Health Services Research & Development Service (HSR&D) investigators Brian E. Dixon, PhD, MPA, and Michael E. Matheny, MD, MS, MPH, were among the 18 new Fellows inducted into the American College of Medical Informatics (ACMI) on November 4, 2018 during the American Medical Informatics Association’s (AMIA) annual symposium.
Brian E. Dixon, PhD, MPA, is an affiliate investigator with HSR&D’s Center for Health Information and Communication, in Indianapolis, IN, and an Associate Professor at Indiana University’s Richard M. Fairbanks School of Public Health. Dr.
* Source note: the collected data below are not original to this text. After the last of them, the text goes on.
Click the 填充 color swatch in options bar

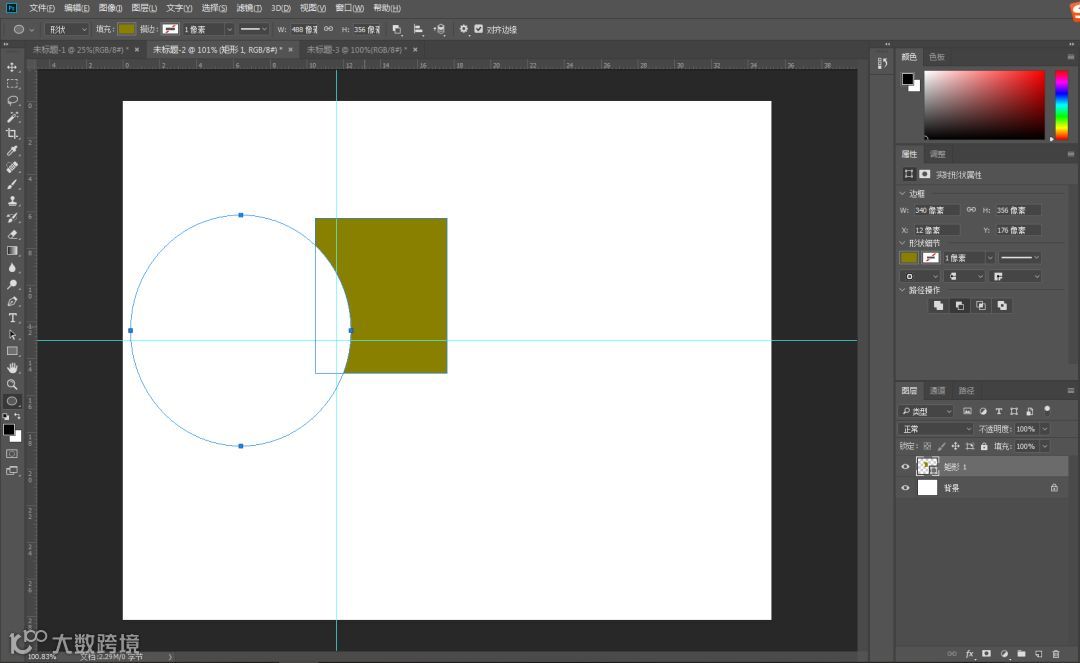127,30
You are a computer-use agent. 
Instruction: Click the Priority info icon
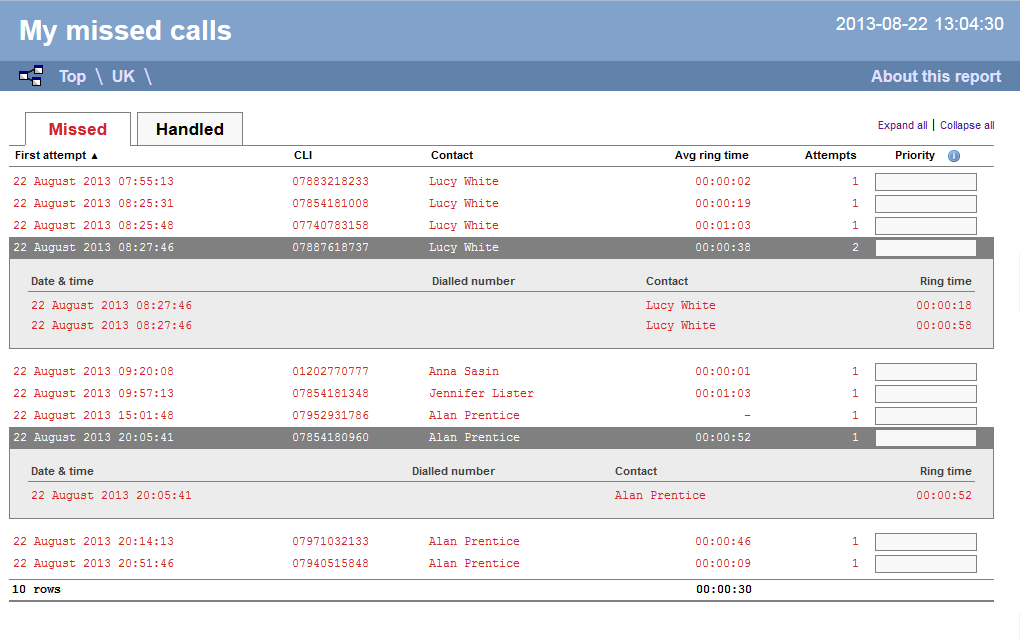953,156
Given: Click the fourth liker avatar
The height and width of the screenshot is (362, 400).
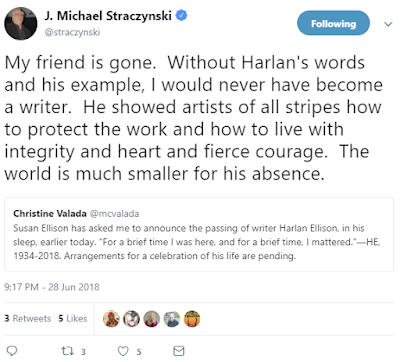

Dixon’s research focuses on applying informatics methods and tools to improve population health in clinical as well as public health organizations, including the VA. His work leverages clinical and administrative data in electronic health records to measure population health, better understand the determinants of health, examine information flow in the health system, and improve outcomes in individuals and populations. Within HSR&D, Dr. Dixon supports the introduction and evaluation of information technologies that capture, manage, apply, and share data in support of Veterans’ health. This includes the Veteran Health Information Exchange (VHIE) that connects VA providers with non-VA providers involved in the care of Veterans. Currently Dr. Dixon is co-leading a HSR&D study, “Regional data exchange to improve care for veterans after non-VA hospitalization,” that seeks to examine how information exchange can facilitate care coordination.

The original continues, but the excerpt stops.